Thanks for all the answers concerning Window 7 and 32/64 bits versions. I was thinking that the ultimate version would allow you to build a dual boot system. Apparently it is not the case and the best option is probably to keep the old computer for scanning. 
And since we are talking about different version of Win 7 : is it usefull to get the professional version over the home premium version ? I do only have a very small home network, with two desktops and a note notebook to connect either wirelessly or through ethernet and will probably add a NAS sometime in the future. But I'll have 12 Gig of Ram and want to be sure that the Home Premium version is not limited in the number of Ram it can manage ?


----------



## Jim Wilde (Oct 14, 2010)

Rather than keep the old computer for scanning, why not setup the dual-boot environment anyway....but have XP on one side and Win7 on the other? I ran like that on my old PC and it worked fine. You could even install the same version of Lightroom under both Operating Systems and be able to access and update the one catalog (with care, especially when updates are released). You would also need to ensure that drive permissions were setup correctly as well.

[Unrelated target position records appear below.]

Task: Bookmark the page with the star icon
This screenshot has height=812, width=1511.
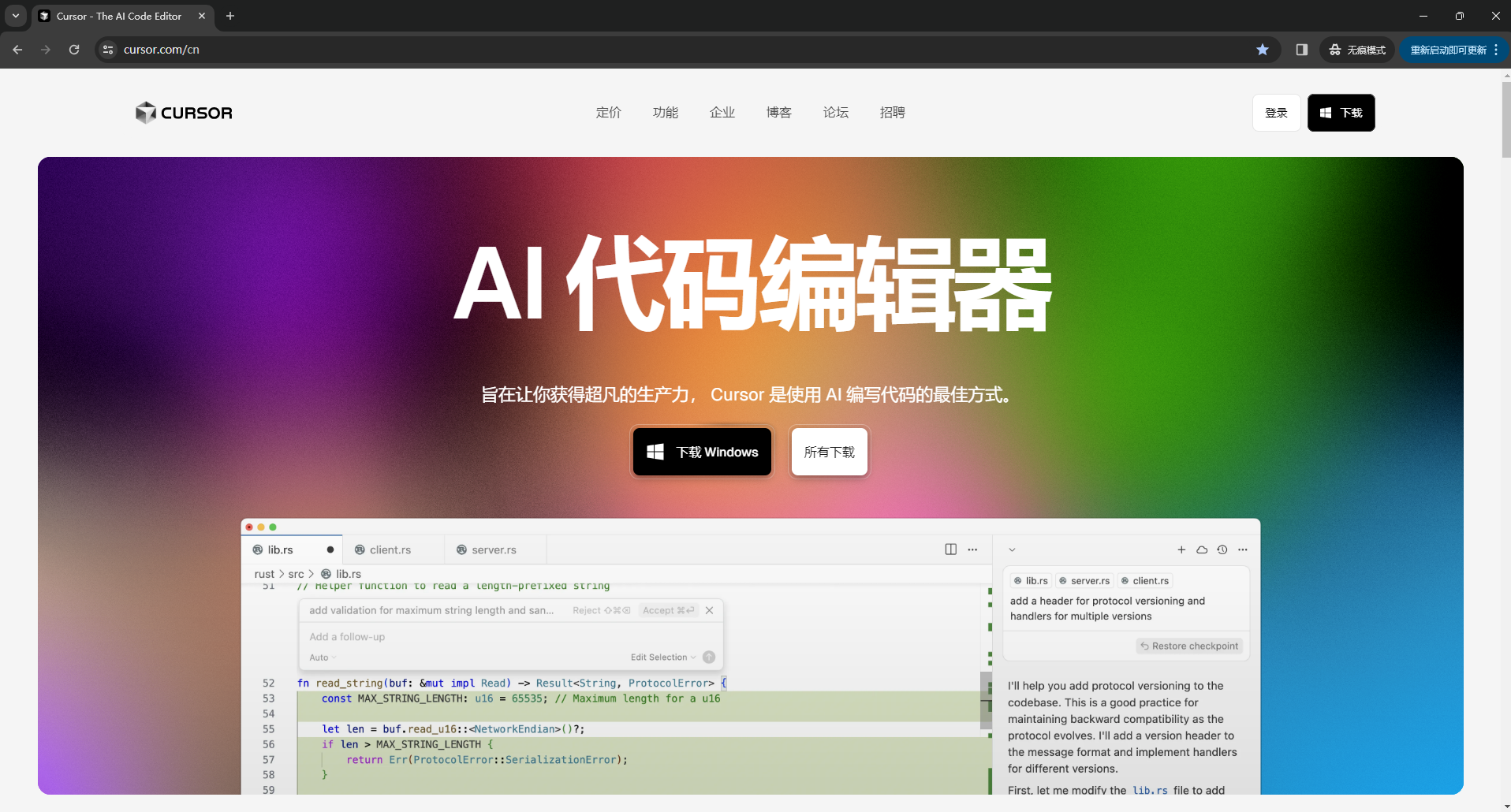Action: pos(1263,49)
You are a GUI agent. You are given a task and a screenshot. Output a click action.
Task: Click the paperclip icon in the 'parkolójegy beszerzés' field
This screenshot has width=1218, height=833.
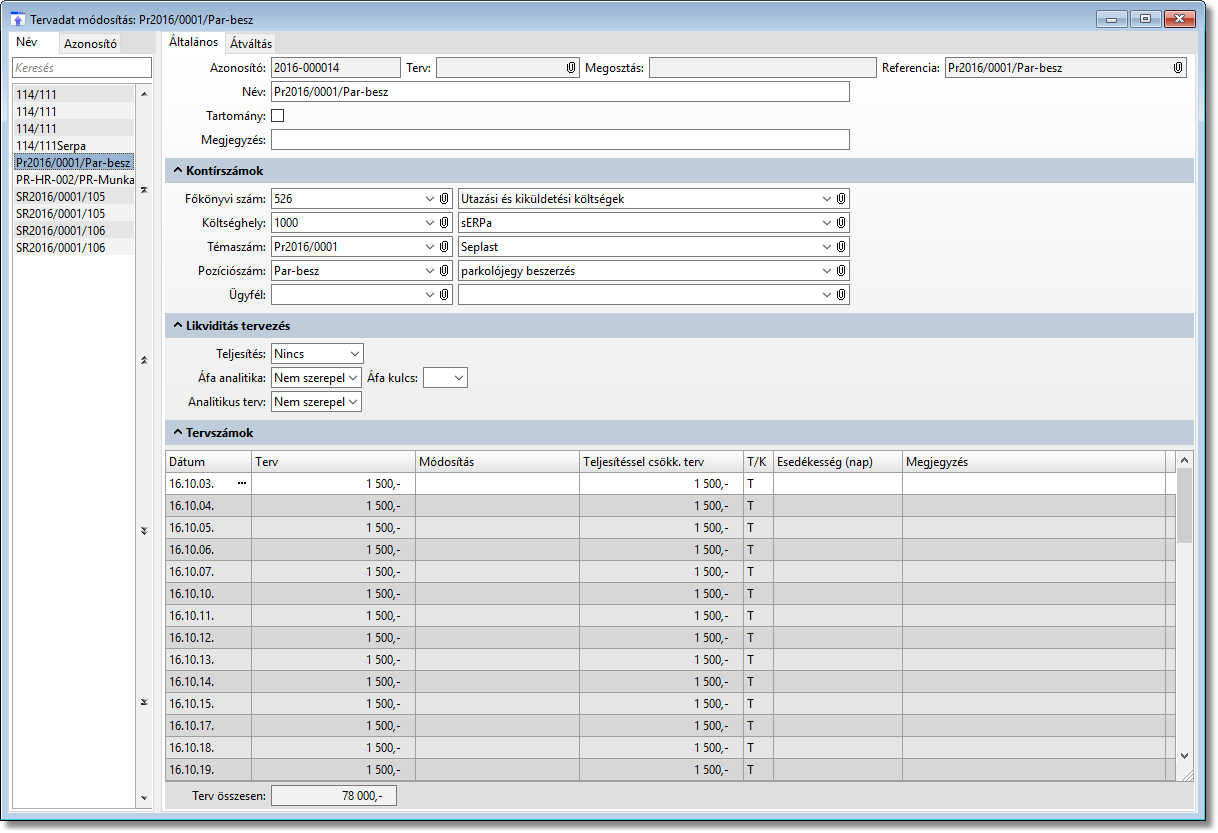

As to the question of Home Premium or Professional, the major differences are listed on the MS web-site: http://www.microsoft.com/windows/windows-7/compare/default.aspx. There are some other minor differences that I can't recall at this time.

I would have thought all the things you want to do could be achieved with Home Premium (though whatever version you go with you will of course need to install the 64bit edition in order to use all that RAM), though I went with Professional on a 'just in case' basis.


----------



## sizzlingbadger (Oct 14, 2010)

It may be cheaper and easier to buy a new scanner.


----------